What you are trying to do
You asked your agent what needs you, and it surfaced an item. Now you have to do something with it. Most tools at this point either leave you with a blunt "mark as read" button or, worse, leave the item sitting until you forget about it. Ship gives you a small set of real dispositions on purpose, and records which one you chose.
The dispositions are resolve, approve / reject, acknowledge, and dismiss. They are not synonyms. The difference between them matters in week three when somebody asks why a thing happened.
Resolve / Mark addressed — you handled it
You resolve an item (the answered disposition) when the thing it was waiting on is done. You merged the stuck pull request. You answered the clarification the specialist raised. You opened the improvement signal, agreed it was a real pattern, and filed a ticket to fix it.
Resolved does not mean "I read it." It means "I took the action that was needed, and this Inbox item should not come back." The system records who resolved it, when, and against which item. That record is the disposition log, and it is what survives turnover and re-orgs.
When an item needs a whole conversation rather than a one-button call, you resolve it after filing a follow-up ticket — Ship logs that you addressed it, and the new ticket is where the conversation continues.
Approve or reject — for gated steps
Approval items carry two actions: Approve and Reject. A gated step is paused on your explicit go-ahead, so there is no "addressed" middle ground — you either let it proceed or you stop it. Both are recorded as real decisions against the item, with an actor and a timestamp.
Acknowledge — for read-only reports
Reports — the daily digest, the weekly audit, the morning retro — are read-and-move-on. A single Acknowledge marks the digest read. It is your way of saying "I have read this and I know where we stand," without pretending you took an action that a report never asked for.
Dismiss — real but no action needed
You dismiss when the item is real but does not require action from you. The most common case is an improvement signal about a pattern you are not chasing this quarter: yes, the agent noticed something, no, it is not your priority right now. Another common case is a daily retro on a quiet day — you read it, nothing was on fire, you move on.
Dismissed is honest. It is not "I lost interest" — it is "I read this and consciously decided not to act." Ship records dismiss as a real decision, with a timestamp and an actor, the same way it records a resolve. A dismissed item does not come back tomorrow.

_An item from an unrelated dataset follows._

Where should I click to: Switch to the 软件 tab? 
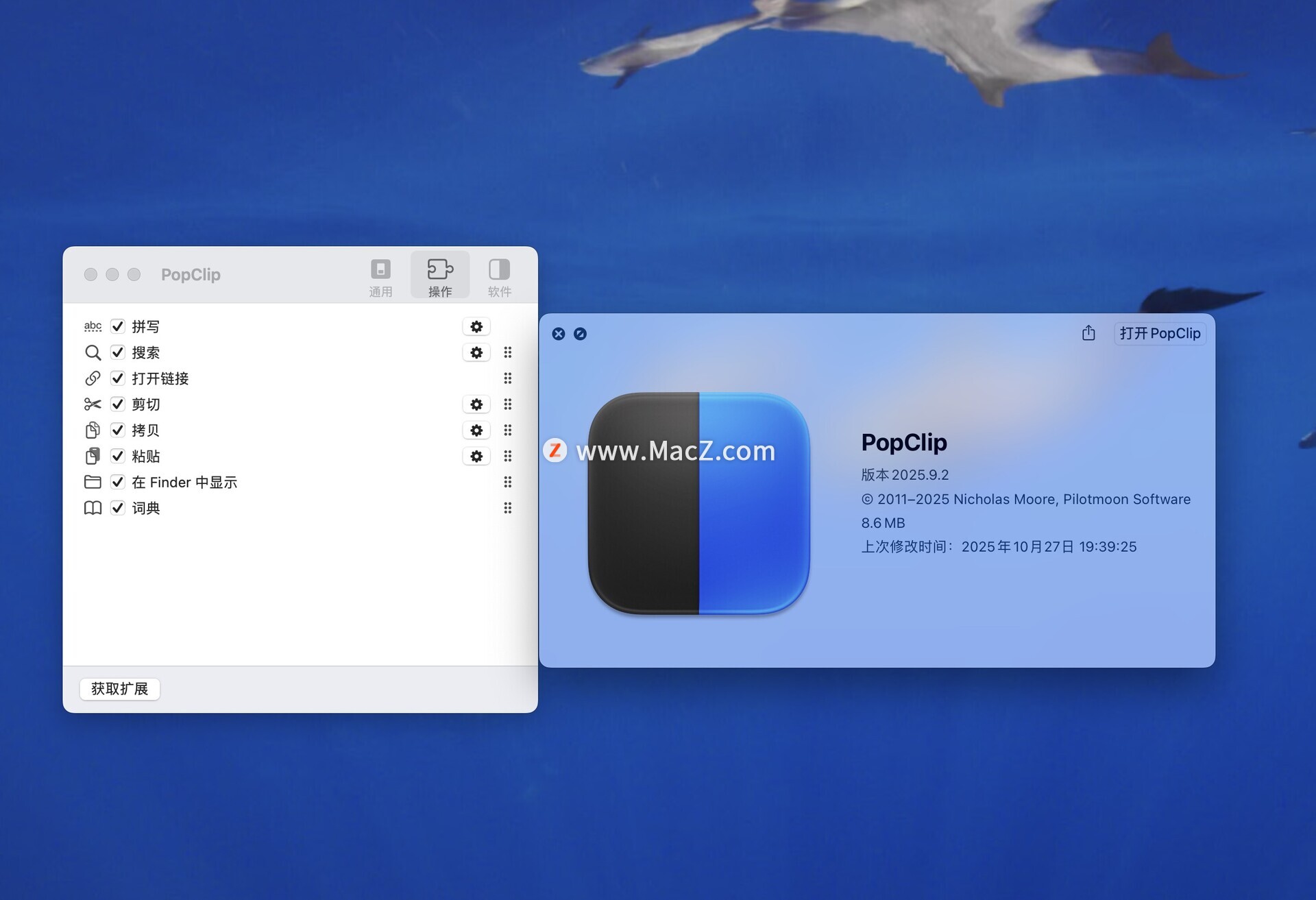point(499,276)
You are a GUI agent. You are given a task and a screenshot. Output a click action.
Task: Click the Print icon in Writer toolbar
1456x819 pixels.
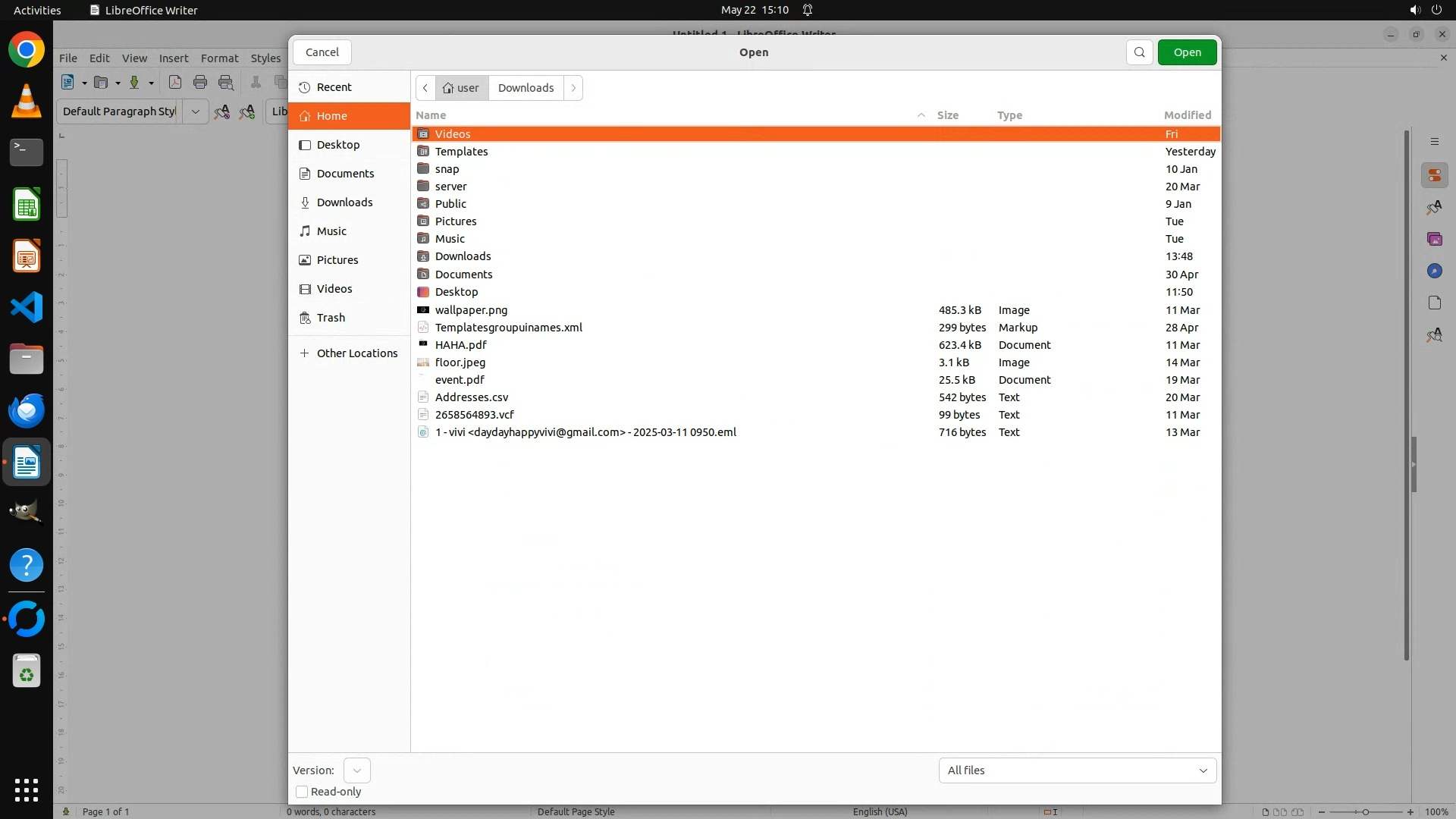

Where you can make the call
Most dispositions you make from your agent over MCP, or from Telegram. Two guardrails apply. Approving a gated step over MCP requires you to echo the item's exact title back — so nothing auto-approves silently. And any item Ship marks destructive can be approved only on the console /approve page; MCP and Telegram refuse it and send you the link.
Why every disposition is logged
The cost of a decision you cannot retrace is higher than most teams realise. The customer asks why you killed a feature in March; the new VP of engineering asks why a particular control was loosened; the auditor asks who approved a change to a sensitive area. If those answers live in chat, they are gone. If they live in the disposition log, they are one search away.
We log disposition because operations work that is not legible decays into folklore — "I think the previous PM decided that?" — and folklore is what makes the next reorganisation painful. Treat the log like a finance ledger: small entries, made constantly, that add up to a real record of what the business actually did.
What this changes about your week
You stop accumulating Inbox debt. Items get resolved, acknowledged, dismissed — or snoozed when they genuinely belong to tomorrow-you. There is no silent backlog. Because you dispose of them from inside your agent (or, for approvals, the /approve page), the open set stays small without a web tab to babysit.
You also stop arguing about old decisions. Six months from now, when somebody asks why a ticket was dismissed in May, you do not have to remember; you query the log and the answer is there, attached to your name, on the date it happened. That is the version of trust you actually want — not "trust me," but "look at the record."